"I suppose you're right. Still, for a man so bent on profit I would have thought he'd try just about anything to nab that thing. I imagine it's worth a small fortune."

Kish laid out a blanket for the boy and he wrapped himself up in it immediately. He was asleep within minutes. He reminded her of a puppy, tired out from a day's adventures and excited about the prospect of sleep. She smiled softly at him as he lay there in the soft grass.

"I'll take first watch. You get some sleep." Kish instructed the Princess, pulling her eyes from the sleeping child. "I'll wake you as close to midnight as I can figure by the moon."

"I'll stay up for a bit more." She replied. "I want to see the moon on Kazé before I sleep."

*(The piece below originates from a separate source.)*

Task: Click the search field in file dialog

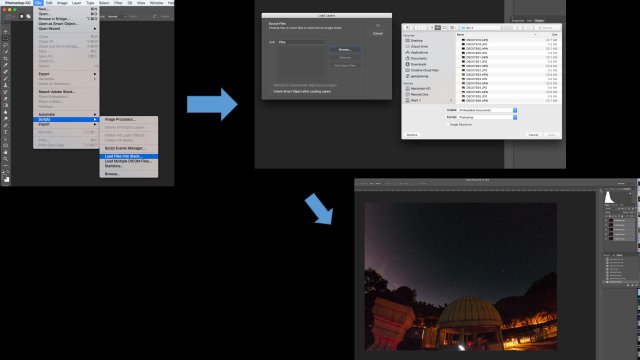Action: coord(548,27)
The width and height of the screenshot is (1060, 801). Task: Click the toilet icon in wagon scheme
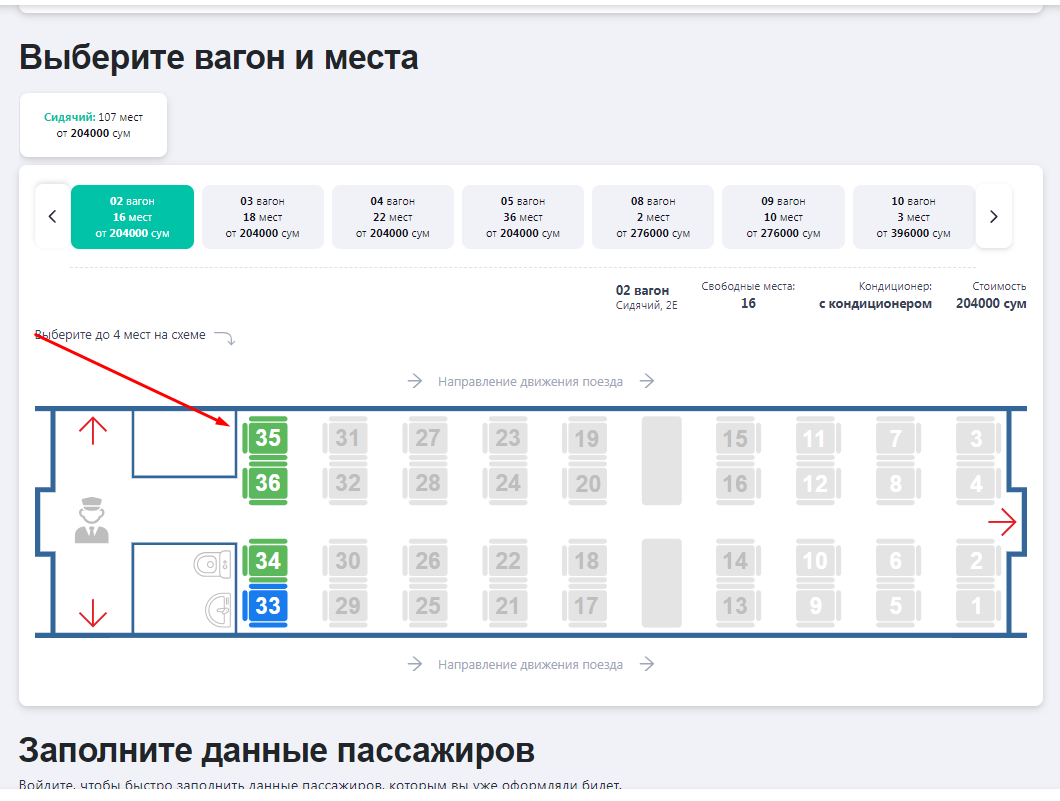pos(211,565)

They waited in silence for the pale half moon to rise above the trees. As the light slowly poured over the edge of the woods and into the glade, it appeared to flow into Kazé. The almost runic pattern of inter- twining stripes and zags which covered the wolf 's pelt, unseen in daylight, slowly began to glow. They traced their path, starting as small estuaries, meeting and growing stronger into a river of wildly swirling blue light, until the wolf was almost aflame with the wild patterns etched out upon his pitch black fur.

"I will never tire of seeing that," said Princess Cariolta, smiling as she wrapped herself in a blanket and lay down to sleep. "Goodnight, Kish. I pray your watch is uneventful."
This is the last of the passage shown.